“Ten years ago today, the Great East Japan Earthquake shook Asia’s seabed,” International Atomic Energy Agency (IAEA) Director General Rafael Mariano Grossi said on 11 March. “Its tremors were powerful enough to shift the earth on its axis. At the Fukushima Daiichi Nuclear Power Plant, the equipment reacted just as it was designed to do. It stopped, the control rods were inserted into the reactor core, and the cooling system kicked in. About an hour later, however, a giant tsunami swept across the mainland, overwhelming Japan’s coastal defences and Daiichi’s safety perimeter.” He noted that, despite the ensuing damage, which caused nuclides to be released into the environment, “scientists have found no evidence that this caused radiation-induced health effects”.

However, the accident galvanised the international community. A few days after the tsunami, a team of IAEA experts flew to Japan to help engineers assess the damage.
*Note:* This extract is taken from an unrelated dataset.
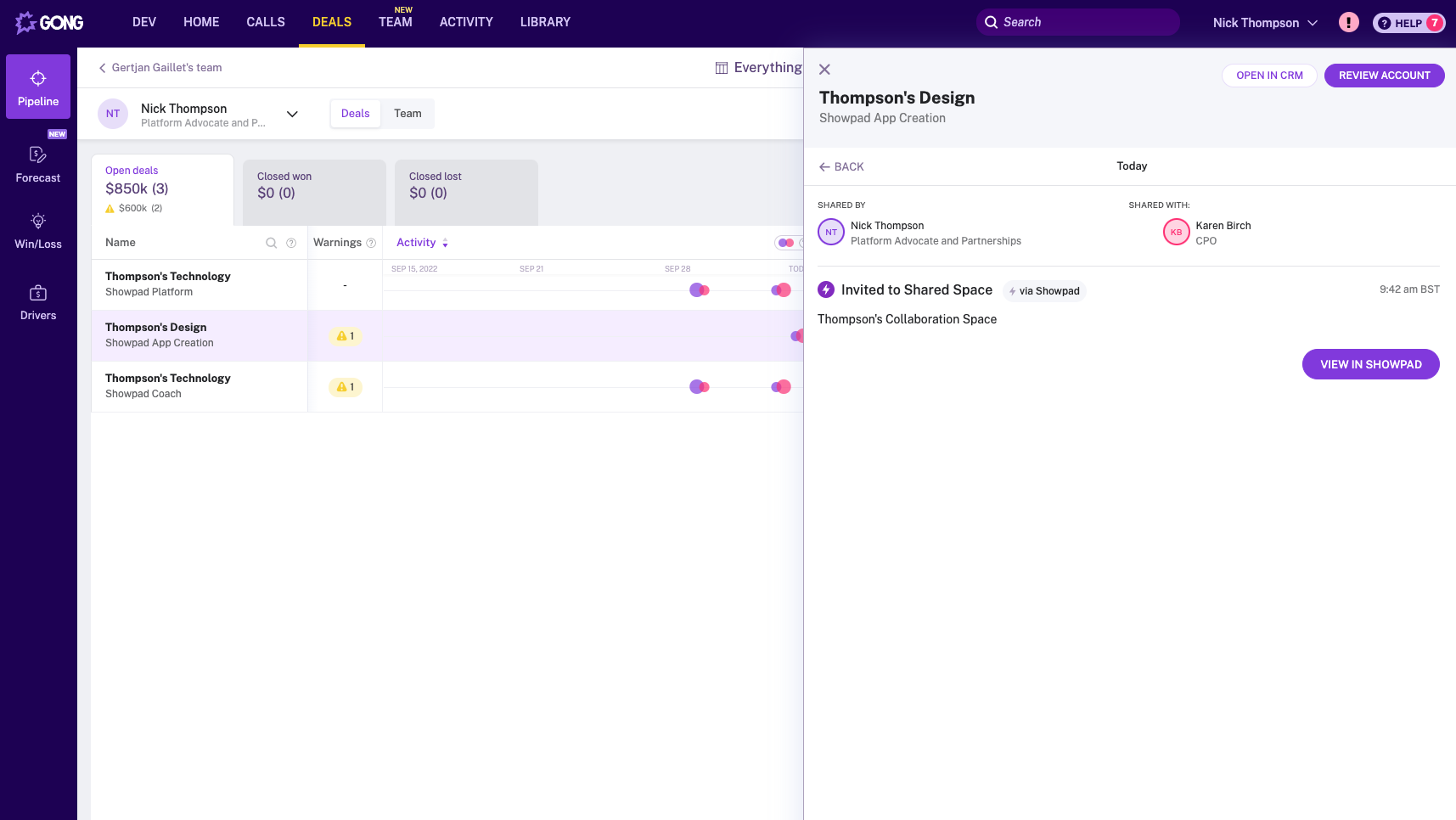Screen dimensions: 1456x820
Task: Toggle the activity dots switch
Action: pos(786,243)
The Agency has continued to assist Japan and is currently helping to tackle the ongoing challenge of contaminated water at the site.
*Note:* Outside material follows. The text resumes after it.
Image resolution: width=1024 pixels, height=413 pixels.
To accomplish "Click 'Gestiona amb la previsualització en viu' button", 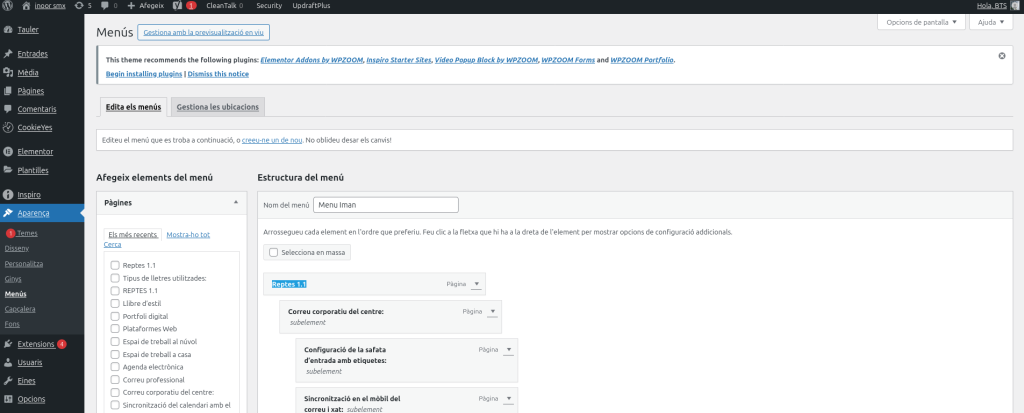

“As we mark this solemn occasion, I would like to take stock of all that the IAEA and its Member States have done since that fateful day in 2011. We have put in thousands of manhours and compiled thousands of pages of data and knowledge. This represents the findings of the first four years.”
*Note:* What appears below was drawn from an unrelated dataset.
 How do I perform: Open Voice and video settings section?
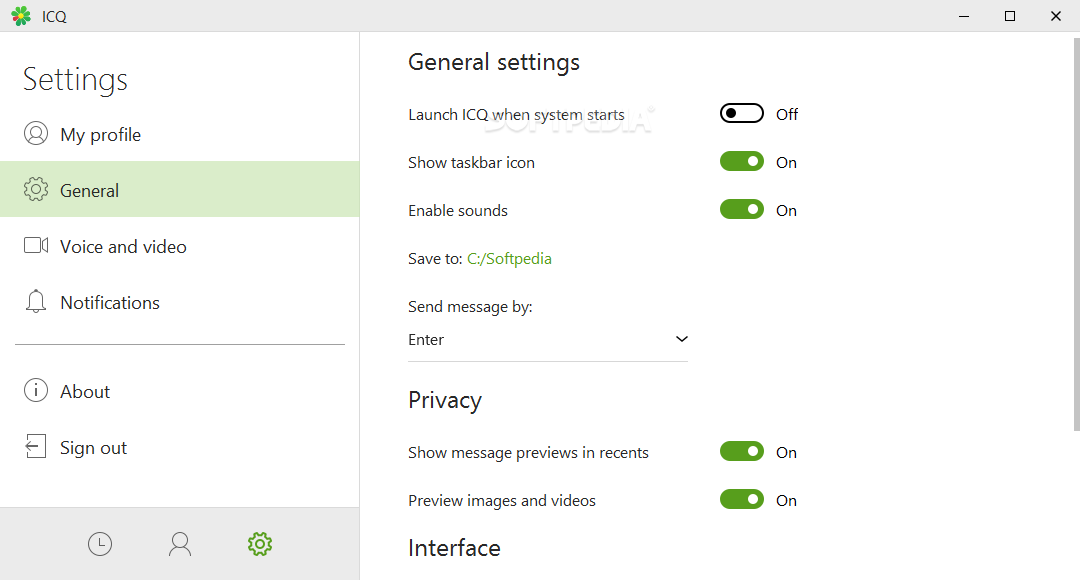coord(180,246)
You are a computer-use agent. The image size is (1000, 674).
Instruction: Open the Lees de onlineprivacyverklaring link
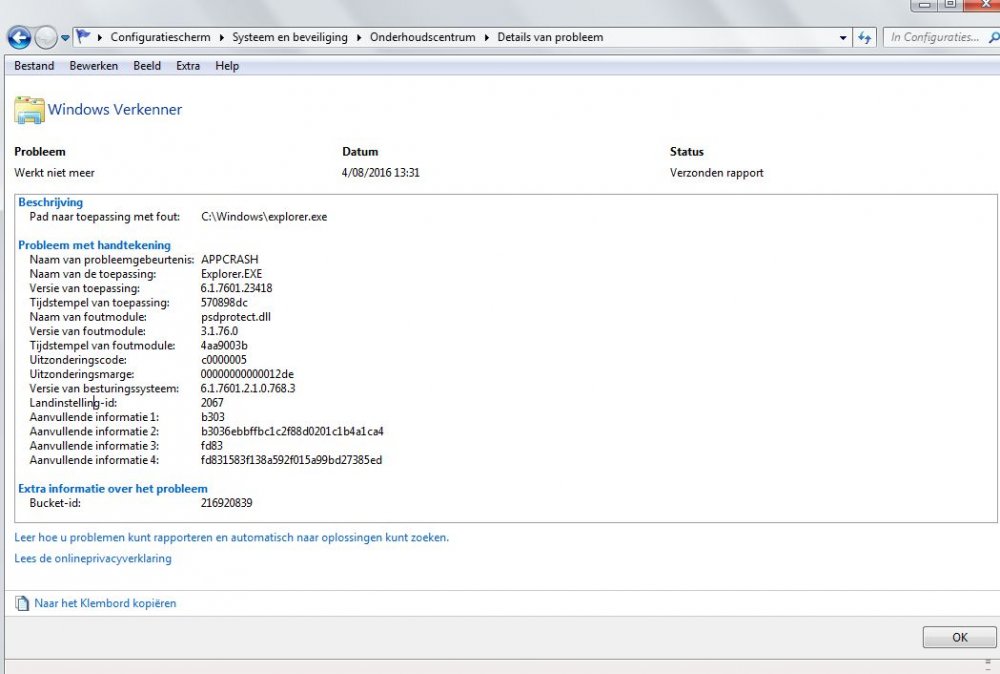coord(93,559)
Within just a few months of the accident, the IAEA had developed a comprehensive action plan to strengthen the global nuclear safety framework and member states endorsed it. Engineers worldwide analysed their nuclear reactors and made upgrades where necessary. Today, virtually all IAEA member states with nuclear power plants have completed ‘stress tests’ with many making use of the IAEA’s range of expert peer-review missions.

“We have built a single platform that promotes clear nuclear safety practices for existing sites and those being developed and constructed. Our work has not only led to concrete improvements in the safety of nuclear sites; it has created a sustained and robust global safety culture,” said Grossi. “We have developed and improved Safety Standards, norms and guidance. The adoption of the Vienna Declaration brought together all parties of the Convention on Nuclear Safety to reinforce its principles.” He said that an important lesson of Fukushima is that regulators must be strong, independent and adequately resourced.

“A robust, normative safety framework with the IAEA at its centre is critically important. Because nuclear safety is not an end in itself; it is the means to an end. It is the key to nuclear power’s expansion. And thus it is the key to nuclear meeting its biggest promise of all – the ability to help stabilise the climate while allowing economies and societies to thrive, fuelled by safe, stable and sustainable carbon-free energy.” He concluded: “I like to say the IAEA does not stop for a single minute. And it is true. The job we have is simply too important to rest.”